(What you will do)
Copy out all lines from the entries below in which "agent" occurs.

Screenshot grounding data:
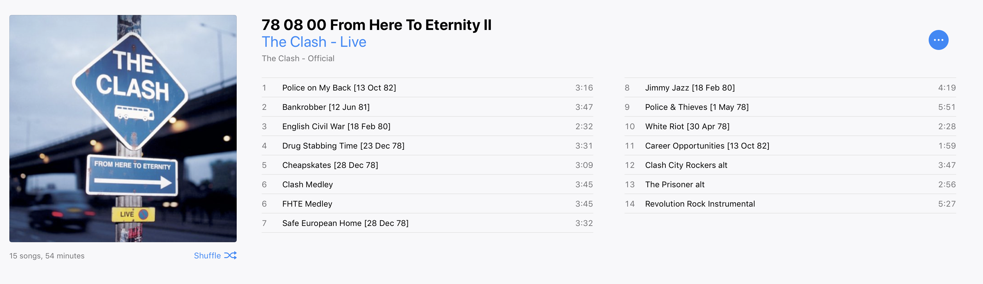The image size is (983, 284).
Task: Shuffle the album via the Shuffle link
Action: pyautogui.click(x=215, y=255)
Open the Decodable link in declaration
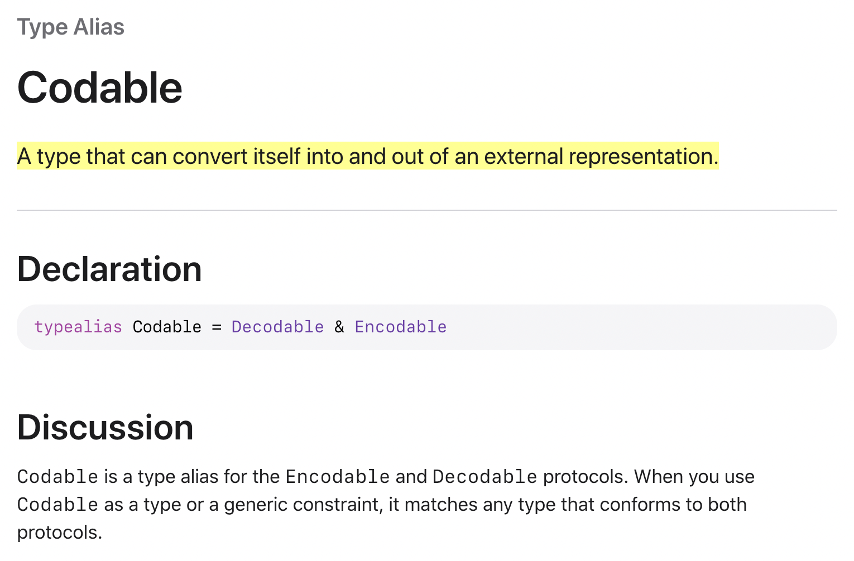Screen dimensions: 854x561 (277, 327)
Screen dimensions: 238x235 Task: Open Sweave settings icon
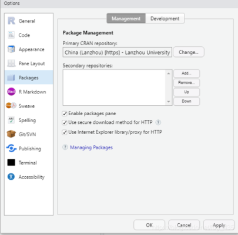point(11,106)
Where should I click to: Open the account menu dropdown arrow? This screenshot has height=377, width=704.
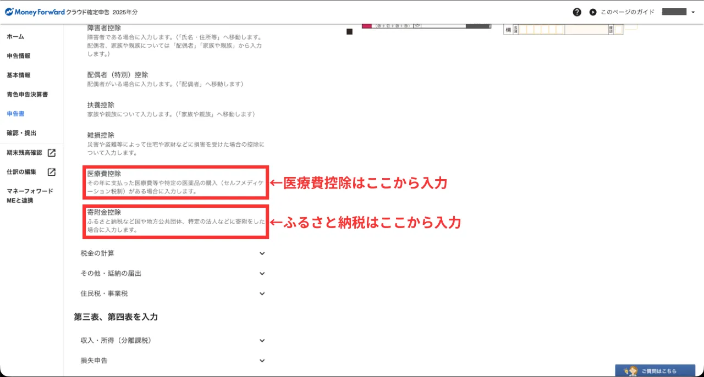[x=693, y=12]
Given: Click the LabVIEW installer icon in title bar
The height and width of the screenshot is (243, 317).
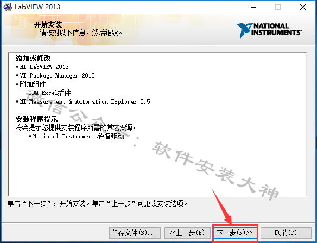Looking at the screenshot, I should point(8,7).
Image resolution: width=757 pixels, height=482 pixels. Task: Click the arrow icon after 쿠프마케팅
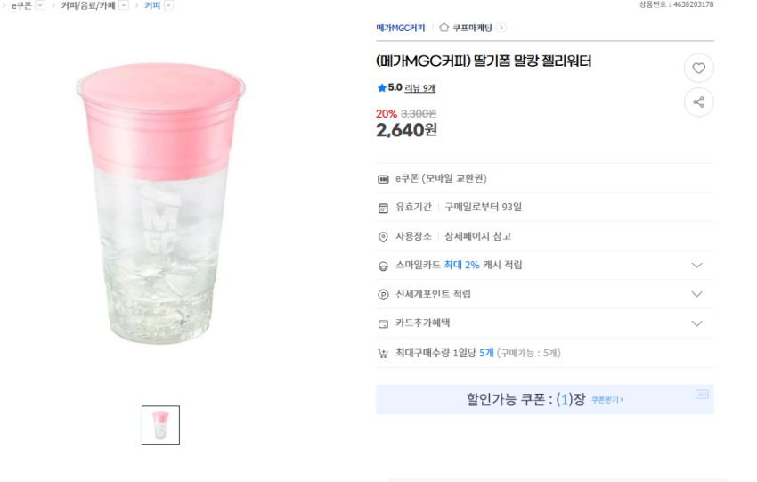(501, 28)
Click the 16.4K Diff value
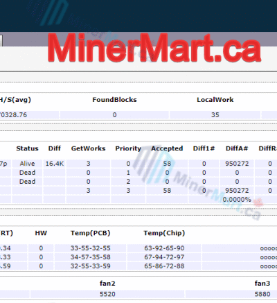Screen dimensions: 277x303 (x=55, y=164)
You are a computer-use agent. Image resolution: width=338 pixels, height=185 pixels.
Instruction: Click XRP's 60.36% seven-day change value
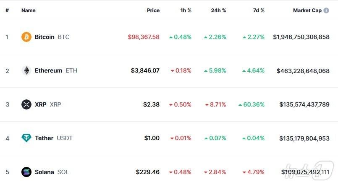[x=253, y=104]

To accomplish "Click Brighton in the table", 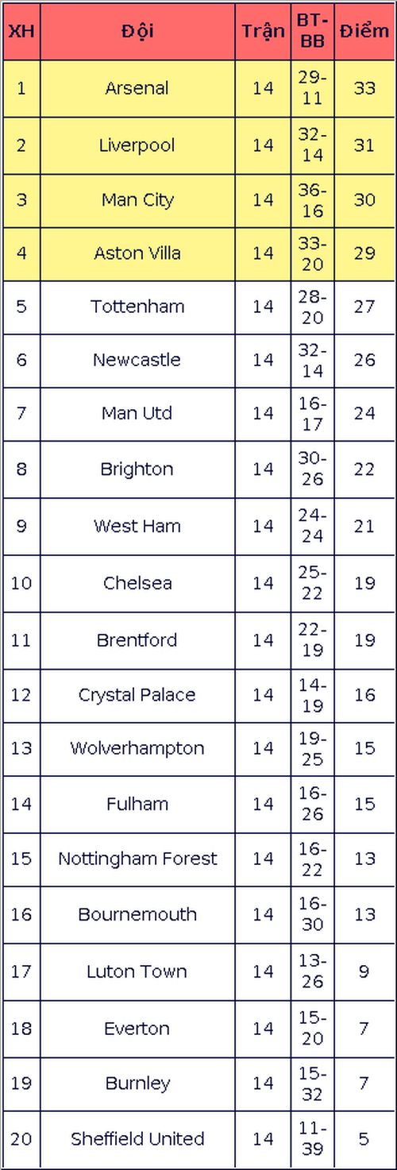I will 137,469.
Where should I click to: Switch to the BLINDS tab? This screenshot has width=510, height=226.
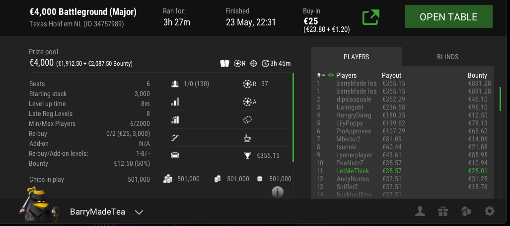coord(447,57)
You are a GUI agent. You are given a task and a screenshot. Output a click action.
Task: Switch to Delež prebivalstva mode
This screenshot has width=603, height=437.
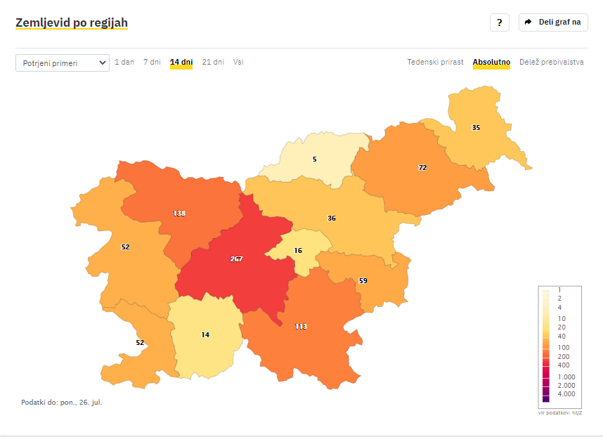point(552,62)
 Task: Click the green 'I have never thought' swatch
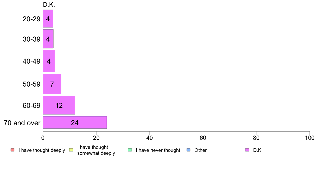pyautogui.click(x=130, y=150)
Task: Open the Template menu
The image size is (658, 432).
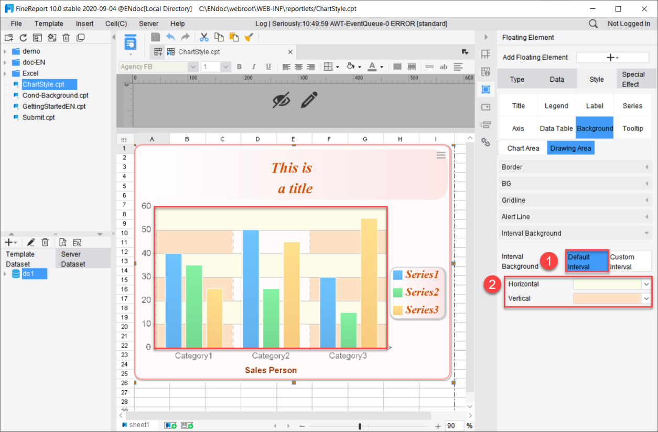Action: click(x=49, y=24)
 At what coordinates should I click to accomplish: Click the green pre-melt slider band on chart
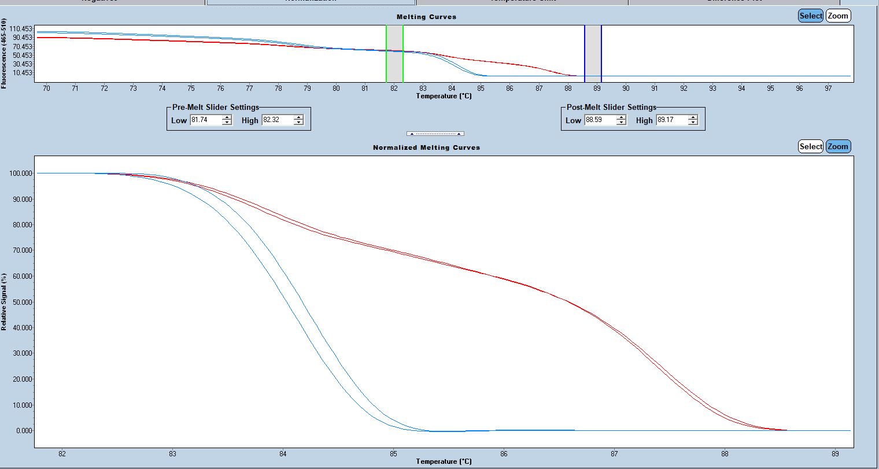tap(394, 54)
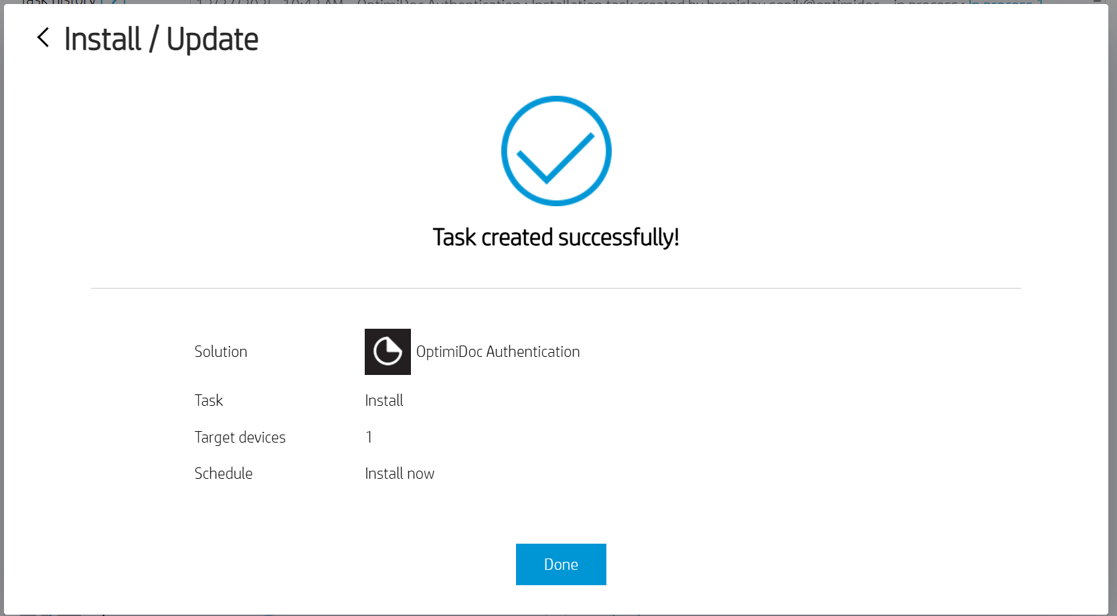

(Reply to the exercise)
You are a computer-use agent. Image resolution: width=338 pixels, height=185 pixels.
You are a GUI agent. You are given a task and a screenshot. Output a click action.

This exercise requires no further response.